Bizde ise dış ticaret ve cari işlemler açığı, tasarruf yetersizliği, dış kaynak bağımlılığı ve sıcak para riski, verimlilikten hızlı artan reel ücretler, sığ sermaye piyasaları gibi pek çok farklı sorun var. Kalıcı büyümenin ana dayanağı olan imalat sanayiinin büyümeye katkısı hızla düşüyor. Yeni yüzyılın ilk on yılında bu katkı % 6 iken diğer yükselen ülkelerde ortalama %20’ye yakın. Ayrıca sanayideki katma değer de azalıyor ve montajın payı artıyor. Sanayiden sadece kamu değil, alternatif rant fırsatlarına odaklanan özel kesim de çekiliyor.

KOBİ sorunsalı

Önemli ve üzerinde yeterince durulmayan bir handikapımız da sanayi stratejisinden teşvik rejimine kadar her konuda temel politika ekseni saydığımız KOBİ’ler ile ilgili yanılsama.Şirket sayısının %99’unu, istihdamın % 70’ini, üretimin ise sadece %47’sini sağlayan KOBİ’ler, gelişmiş toplumlardaki benzerlerinden çok düşük verimlilikte ve teknolojik düzeyde bulunuyor. Kişi başına katma değer büyüklüğü, büyük ölçekli şirketlerin dörtte biri düzeyinde. Bu şirketleri dönüştürmedikçe ve belki de KOBİ olmaktan süratle çıkarmadıkça sanayi stratejisinin sonuca ulaşması da zor olacak gibi görünüyor.
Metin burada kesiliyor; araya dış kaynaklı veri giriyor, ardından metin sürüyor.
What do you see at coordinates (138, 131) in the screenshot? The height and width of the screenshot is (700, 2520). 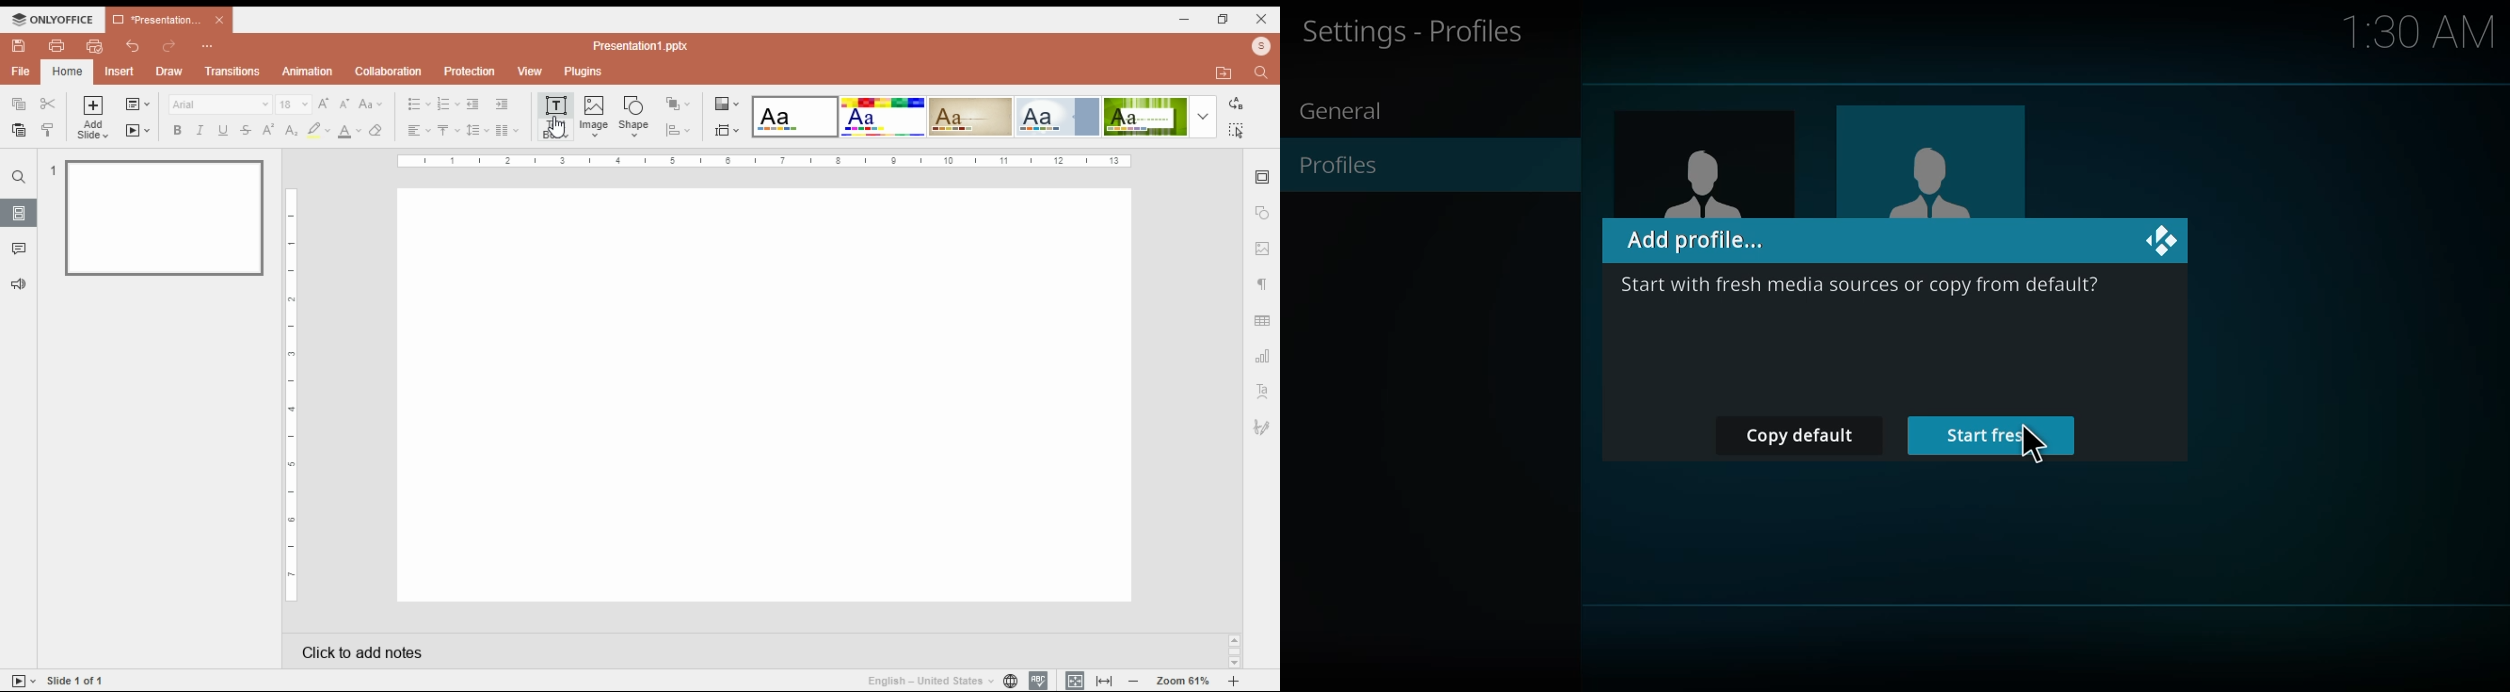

Bu sorunların herbiri için ayrıntılı analiz ve ayağı yere basan strateji / eylem planları gerekiyor. Bir örnek vermek gerekirse, kayıtdışılığın yol açtığı bilanço küçüklüğü ve kurumsal altyapı yetersizliği nedeniyle finans erişimi sınırlı kalan KOBİ’ler için başta nakit yönetimi olmak üzere mali tablolarda gevşek davranmalarını önleyecek sınırlamalar öngören ve bu şartla bankaların keyfi koşullar dayatmalarını da yasaklayanözel bir düzenleme düşünülebilir.

Bu koşulları karşılayan kredi kullanımlarında maliyet içindeki vergi vb.  yükler de azaltılırsa yatırım teşviğinden daha yararlı bir destek sağlanmış olur. İşgücü piyasasındaki nitelik sorununu ve katılıkları aşmak için de daha esnek ve yabancılara çalışma izni kolaylığı gibi cesur adımlar içeren düzenlemeler düşünülebilir. Kısacası farklı ve daha kaliteli bir gündem üzerinde çalışmalıyız.